“Well done is better than well said.”
Benjamin Franklin, Poor Richard’s Almanack
Ambition is one of the key components of creating lasting change in our lives. In order to achieve something — learning a new skill, making a goal happen — we have to create a high level of drive and dedication.
But ambition is a double edged sword. In the act of pursuing a different life — work that we love, being surrounded by meaningful and welcoming friends, deep love and affection, freedom, etc— we realize that our your current reality isn’t were we want to be. Who we are doesn’t match who we want to be. Think of this as our current state versus our ideal state.
This here vs. there friction can look like (and hide itself as) a lot of things.

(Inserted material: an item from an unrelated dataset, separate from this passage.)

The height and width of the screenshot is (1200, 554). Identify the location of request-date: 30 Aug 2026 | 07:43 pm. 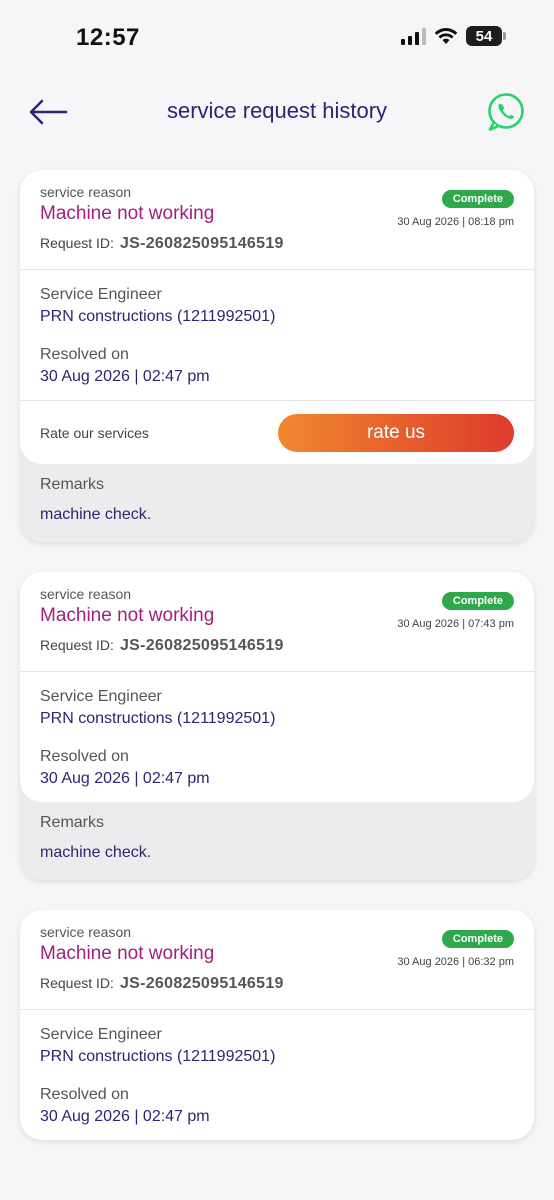
(456, 624).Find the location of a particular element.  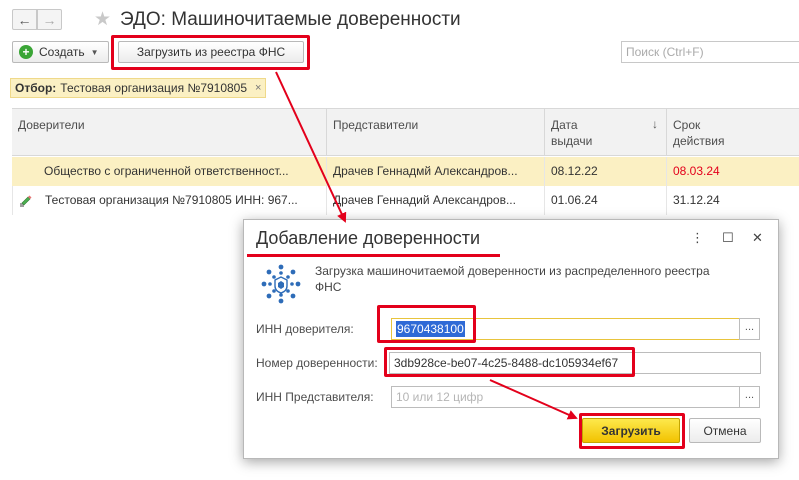

title-underline is located at coordinates (374, 256).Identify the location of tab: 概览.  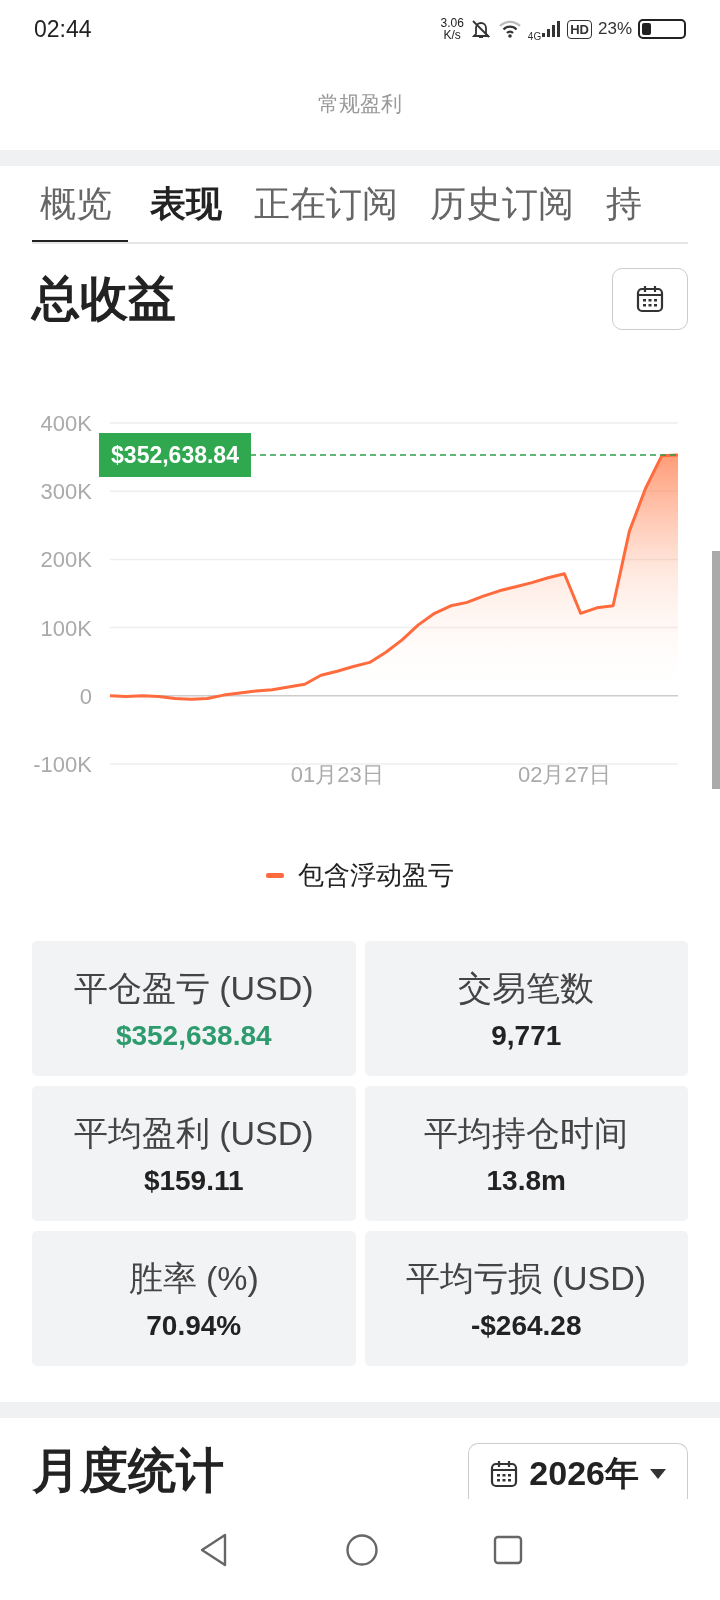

It’s staying up late watching tv and getting up late, even though we’d really like to get up early. It’s saying yes to events and work that we don’t really want to do. It’s putting all of our energy towards everything BUT what we want to do.
How do we become who we want to be, despite all these things that keep getting in our way?
Luckily, like a book title that tells you everything you need to know about the book, the answer is hidden in the question: To become who we want to be, we must be who we want to be.
Marcus Aurelius, the Roman emperor, wrote it best “Our actions may be impeded, but there can be no impeding our intentions or dispositions. Because we can accommodate and adapt. The mind adapts and converts to its own purposes the obstacle to our acting. The impediment to action advances action. What stands in the way becomes the way.”
Or, as Terry Crews once said on The Tim Ferriss Show (one of my favorite interviews):
In order to “have” you must “do,” and in order to “do” you must “be”.
We can’t expect our ideal life to fall from the sky into our laps. We have to create it. We have to love where we are, while doing what we can every day to be the kind of person we want to be.
Action generates being.
It’s as if our conscious actions are absorbed into who we are subconsciously.
By staying up late watching tv, we become the type of person that wants to stay up late and watch tv (to the point where it’s hard to go to sleep unless we do). By working at a job we hate or find mediocre, we become the person who becomes okay with having a job mediocre for us. But the opposite is also true: by doing the thing we want to be, we begin to be the person we want to be.
And that starts with how we do the little things and being kind and generous to others.
The thing about generosity and be nice to others is that it has equal if not more effects on us. Generosity radiate onto the person or people receiving it, but as a side effect it keeps radiating within us too.
Hold the door for others. Take the grocery cart back into the store instead of just leaving it on the curb near your car. Fix the broken things around the house when you notice they are broken. Smile and say hello to your neighbors. Help a friend when he / she is feeling low.
By holding the door for others, you are telling yourself that you are the kind of person that holds the doors for others.